Proceedings of nanoGe Fall Meeting19 (NFM19)
DOI: https://doi.org/10.29363/nanoge.nfm.2019.208
Publication date: 18th July 2019
The transient photovoltage (TPV) and charge extraction (CE) techniques have been frequently used in the past to determine charge carrier lifetime and density, respectively, in thin-film solar cells (such as organic and perovskite solar cells), allowing for the underlying charge carrier recombination properties in these systems to be clarified [1]. In the ideal case, the lifetime obtained from TPV, using a small perturbation of the carrier density at open-circuit, reflects the bulk recombination of photo-generated charge carriers in the active layer. In organic solar cells, this lifetime is generally strongly dependent on the steady-state light intensity (i.e. the open-circuit voltage). A simultaneous determination of the corresponding charge carrier density with CE at different steady-state light intensities (open-circuit voltages) then allows for the recombination rate and recombination order of the charge carriers to be obtained. Recently, however, the relevance of both the TPV lifetime and the associated recombination order, obtained in combination with CE, as material or device figure of merits for the understanding of the recombination in solar cells and other photoactive material systems has been questioned [2].
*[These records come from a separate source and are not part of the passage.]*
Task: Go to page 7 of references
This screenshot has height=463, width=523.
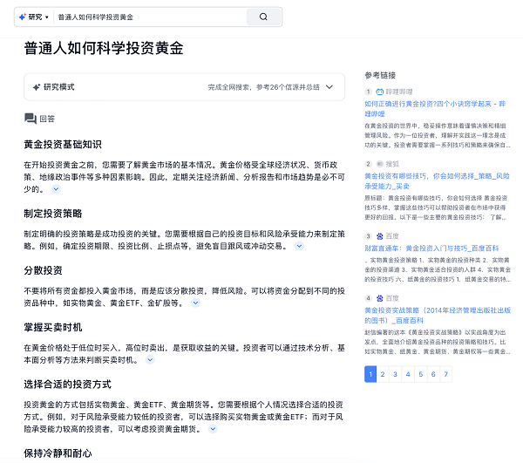Action: 447,374
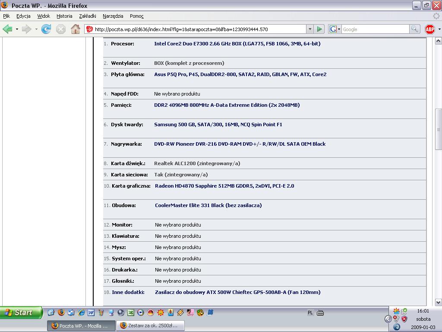Open the Radeon HD4870 Sapphire link
The width and height of the screenshot is (442, 332).
(x=224, y=186)
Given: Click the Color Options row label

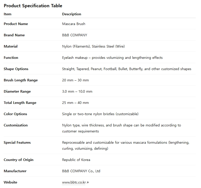Looking at the screenshot, I should click(15, 114).
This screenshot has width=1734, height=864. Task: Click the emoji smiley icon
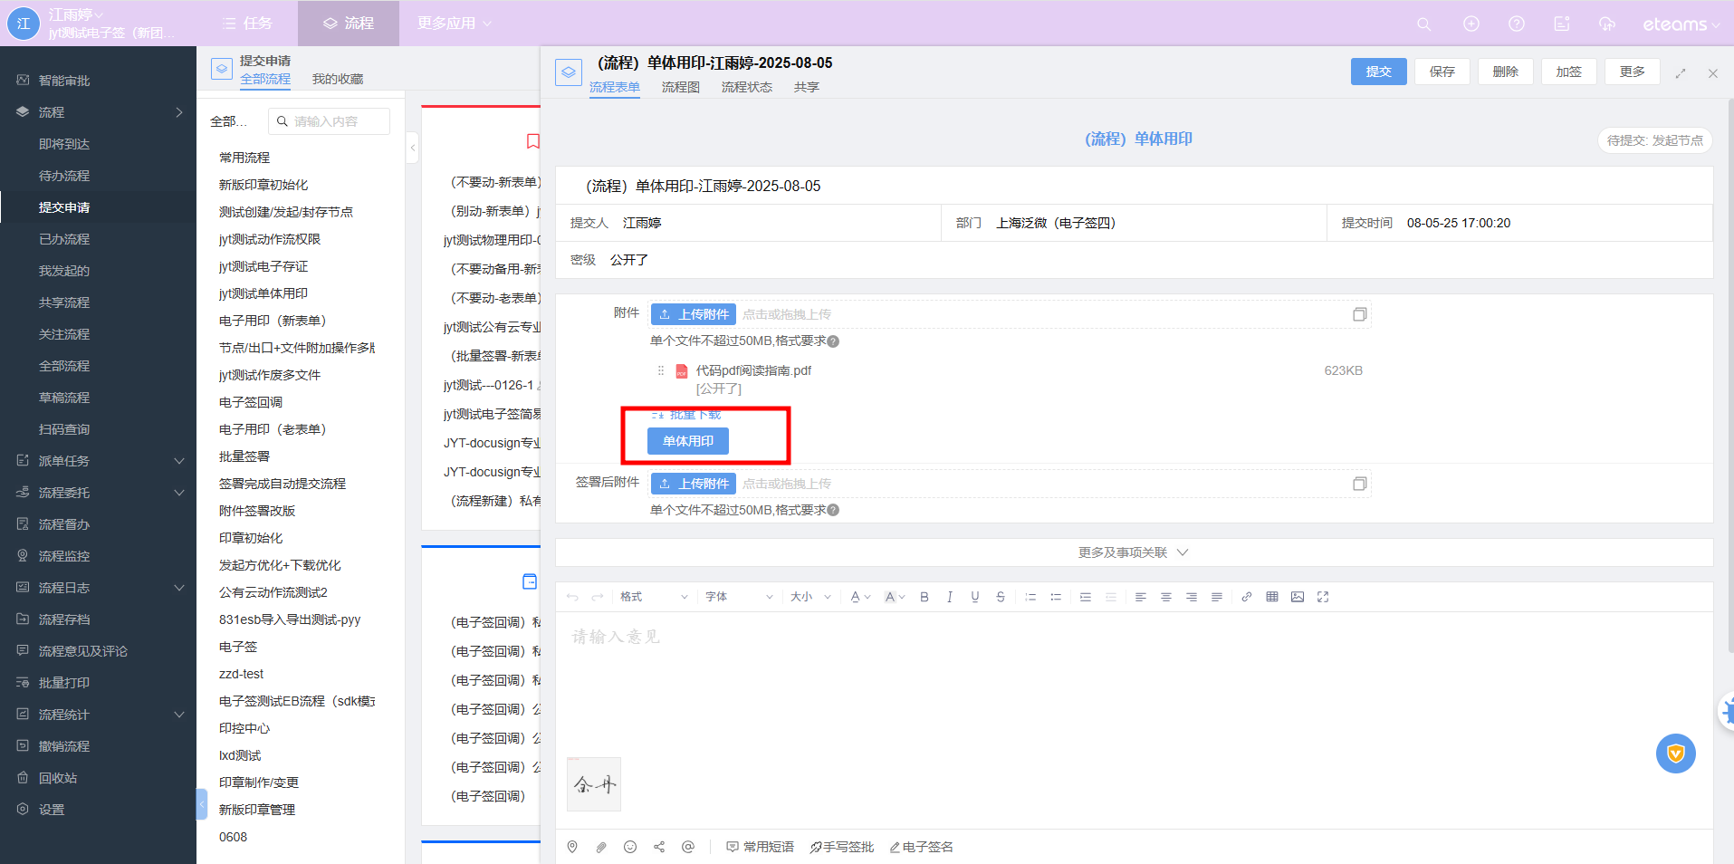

In this work, we review and expand the underlying theory of TPV and CE [3]. Based on fundamental electrical transient theory, we derive expressions for the associated TPV lifetime and CE carrier density, allowing for their physical meaning in thin-film solar cells to be assessed. The derived theoretical framework is verified by numerical transient drift-diffusion simulations and demonstrative experiments on organic solar cells. Based on the theoretical findings, different regimes for the extracted lifetime and charge carrier density in TPV and CE, respectively, can be distinguished. At low steady-state light intensities, the determination of the carrier lifetime and the carrier density is strongly distorted by capacitive effects associated with non-uniform carrier profiles. On the other hand, at high light intensities, the CE carrier density is susceptible to incomplete charge extraction. In order to identify the “working dynamic range” for the accurate determination of both the carrier lifetimes and the extracted carrier densities, TPV and CE measurements over a wide range of steady-state light intensities are required.